• [Problem statement]: Echo the data from the line containing "Click the search magnifier icon" up to and including the line containing "tap(1307, 33)", reproducing each line verbatim. Omit the pictures from your answer.

• [Extracted information]:

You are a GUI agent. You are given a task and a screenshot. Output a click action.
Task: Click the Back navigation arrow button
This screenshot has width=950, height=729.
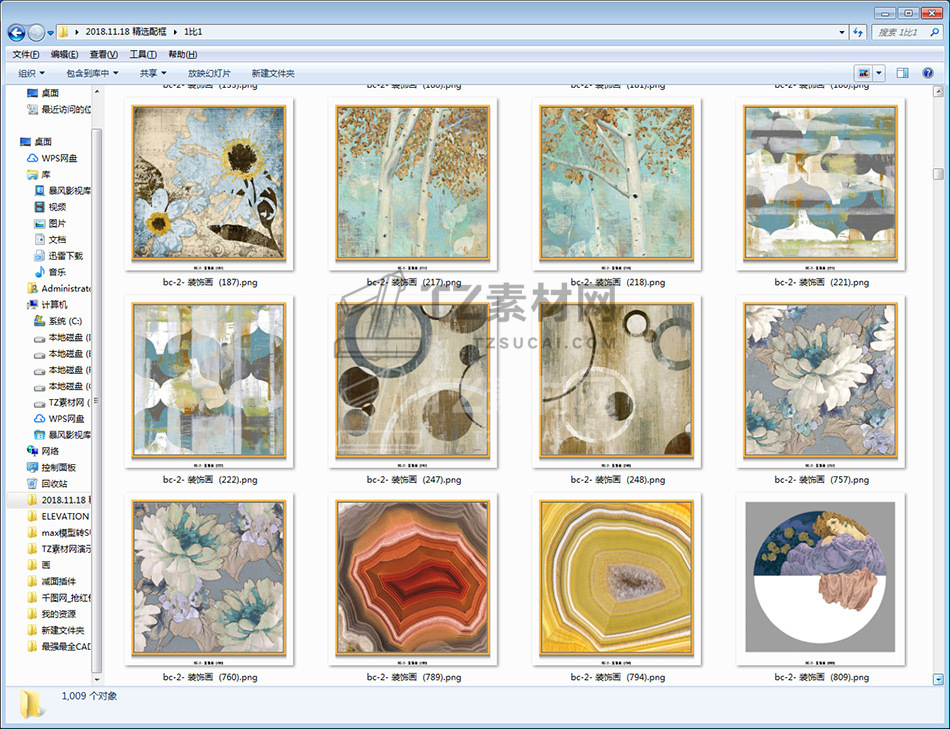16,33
* * *
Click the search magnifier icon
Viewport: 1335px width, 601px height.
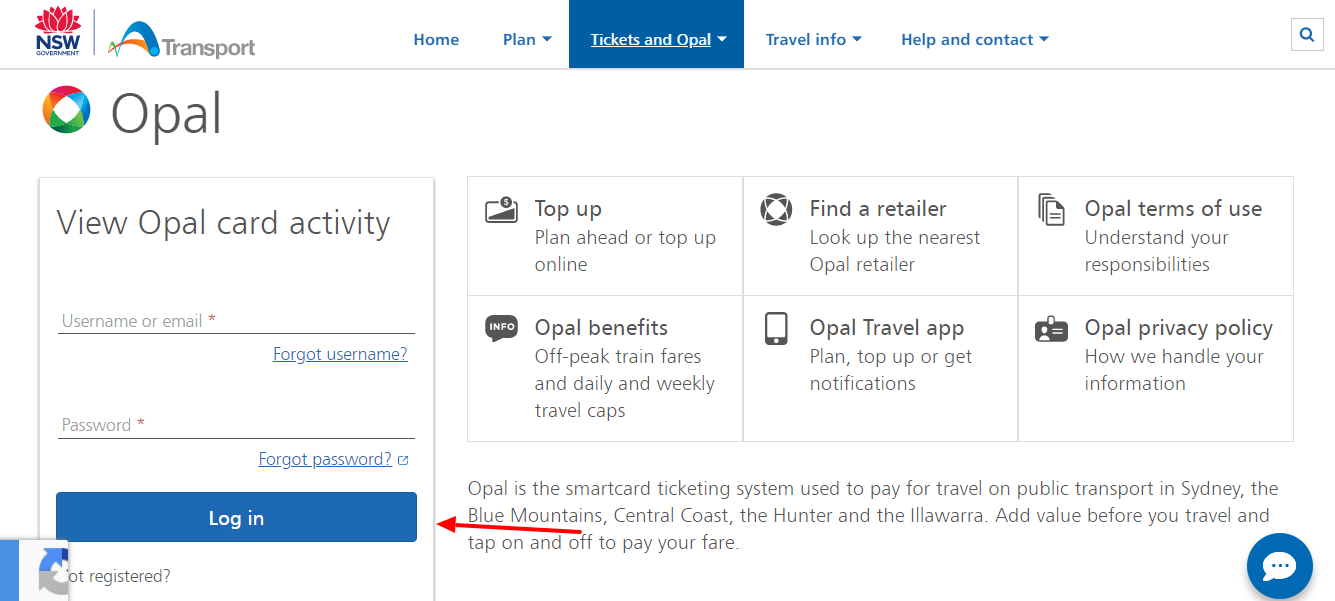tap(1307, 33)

• [Correct result]:
Click the search magnifier icon
Viewport: 1335px width, 601px height.
tap(1307, 33)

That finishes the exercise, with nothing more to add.